Shultz emphasized that this was a conditional proposal. “I haven’t discussed this with the president,” he said, “and I have to consult with him to see whether he will table [offer] it formally.” The session broke up without much discussion.

Zero BM had suddenly been transformed, it was no longer just a promise to produce a plan, but an actual commitment to do away with ballistics missiles. And it was no longer open-ended, but it had a ten-year deadline. Although some officials, notably Perle, Linhard, and Poindexter, had kicked around such ideas, no serious study had been done on the military impact of this radical proposal. The Joint Chiefs had never been asked to examine how it would affect the American defensive posture, military budgets, or the balance of forces in Europe. They had a representative at Reykjavík, Lieutenant General John H. Moellering, but Moellering had not been in the session with Shevardnadze, nor was he included in the subsequent policy huddle with President Reagan. The Arms Control Agency was left out, too. Weinberger, whose offensive buildup would be cut off by this plan, was traveling in Asia, unaware of the improvised proposal. His agent, Perle, did not contact him. No one consulted the European allies.

The president, meeting with Shultz’s small group plus Don Regan, liked the Perle-Linhard proposal. But he wanted to know its impact on both Soviet and American arsenals, whether it was sound and practical. Would it eliminate the heavy Soviet SS-18 missiles, Reagan asked. Linhard replied that it would do away with that worry, as well as with other Soviet ICBMs and submarine-launched ballistics missiles. What’s more, Linhard told Reagan, zero BM would help European and Asian allies by removing intermediate and short-range ballistics missiles.

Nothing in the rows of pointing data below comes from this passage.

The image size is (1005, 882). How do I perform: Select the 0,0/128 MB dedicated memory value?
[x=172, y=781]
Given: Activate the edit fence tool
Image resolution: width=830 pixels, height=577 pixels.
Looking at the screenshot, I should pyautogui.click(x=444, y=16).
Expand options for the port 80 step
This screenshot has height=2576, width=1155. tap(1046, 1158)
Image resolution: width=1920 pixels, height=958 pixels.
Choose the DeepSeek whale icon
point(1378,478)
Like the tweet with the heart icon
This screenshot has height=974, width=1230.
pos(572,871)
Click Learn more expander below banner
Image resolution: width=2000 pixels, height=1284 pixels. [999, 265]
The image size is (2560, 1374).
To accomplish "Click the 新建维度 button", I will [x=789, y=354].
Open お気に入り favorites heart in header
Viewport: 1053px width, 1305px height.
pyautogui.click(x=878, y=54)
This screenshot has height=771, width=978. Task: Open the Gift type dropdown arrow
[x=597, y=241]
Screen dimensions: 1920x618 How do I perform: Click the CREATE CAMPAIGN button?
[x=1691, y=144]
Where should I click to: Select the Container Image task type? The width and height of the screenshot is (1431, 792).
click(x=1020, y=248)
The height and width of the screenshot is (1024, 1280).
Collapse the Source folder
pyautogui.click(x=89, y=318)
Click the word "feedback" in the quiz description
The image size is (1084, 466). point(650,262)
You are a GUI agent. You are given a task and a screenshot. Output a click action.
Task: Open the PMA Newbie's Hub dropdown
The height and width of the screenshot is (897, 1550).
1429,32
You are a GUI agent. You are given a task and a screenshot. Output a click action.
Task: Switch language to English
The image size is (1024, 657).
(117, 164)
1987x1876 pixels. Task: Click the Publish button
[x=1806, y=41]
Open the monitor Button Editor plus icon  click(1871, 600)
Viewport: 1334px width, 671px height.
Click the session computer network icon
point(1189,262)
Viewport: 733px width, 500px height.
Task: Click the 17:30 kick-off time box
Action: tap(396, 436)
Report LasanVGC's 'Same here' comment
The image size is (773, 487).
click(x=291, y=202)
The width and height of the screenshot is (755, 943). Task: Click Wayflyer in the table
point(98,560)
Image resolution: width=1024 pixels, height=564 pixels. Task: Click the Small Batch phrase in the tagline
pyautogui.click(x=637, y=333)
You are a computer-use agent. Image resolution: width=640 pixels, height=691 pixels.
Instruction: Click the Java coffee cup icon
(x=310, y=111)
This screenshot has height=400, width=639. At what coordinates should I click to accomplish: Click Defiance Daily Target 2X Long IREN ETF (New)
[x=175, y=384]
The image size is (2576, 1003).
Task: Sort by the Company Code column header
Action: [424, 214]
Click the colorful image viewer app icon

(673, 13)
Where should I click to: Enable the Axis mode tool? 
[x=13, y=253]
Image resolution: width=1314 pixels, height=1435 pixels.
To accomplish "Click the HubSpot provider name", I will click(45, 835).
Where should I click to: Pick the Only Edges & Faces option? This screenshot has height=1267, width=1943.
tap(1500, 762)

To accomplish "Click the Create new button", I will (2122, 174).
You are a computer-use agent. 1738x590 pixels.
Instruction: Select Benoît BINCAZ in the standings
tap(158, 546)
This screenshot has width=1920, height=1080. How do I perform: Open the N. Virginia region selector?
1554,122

Reagan turned to Perle: Could the United States actually eliminate its ballistics missiles in a decade? Perle thought this could be done, and said it suited American weapons trends. Not only did the United States have an edge over the Russians in existing bomber forces and air-launched
cruise missiles, Perle said, but it was moving faster than Moscow on new technology—a Stealth bomber and newer, hard-to-detect versions of cruise missiles. Perle told Reagan that zero BM would return the United States to the days of the 1950s, with much less threat of surprise attack. Shultz and Poindexter added their assent. Nitze offered no assessment.

It was a small group; only Linhard, Perle and Poindexter were expert on military issues, and they had no time to consult other experts. Dissent is vital for sharp consideration of major issues, and there were no strong dissenters in the group. Shultz, whose knowledge of arms issues is limited, felt a momentous opportunity at hand and was eager to seize it. Perle and Linhard saw military advantages for the United States. What’s more, Perle told another official, “The Soviets will save us, they’ll never agree.” In other words, it was a great debating position.

Reagan did not tip his hand before rushing into his final session with Gorbachev. Only later did the others learn that he had proposed the Perle-Linhard ten-year ban on ballistics missiles. Gorbachev countered with his more sweeping proposal, to eliminate bombers and cruise missiles, too. The summit broke up, stuck not only on offensive arms but also on the Soviet demand for restricting SDI to “laboratory” research and testing.

In the summit’s chaotic aftermath, the significance of Reagan’s proposal was lost. Reagan’s grimness after the session and Shultz’s clear disappointment focused attention on why the summit had collapsed and on Reagan’s assertion that SDI was the sticking point.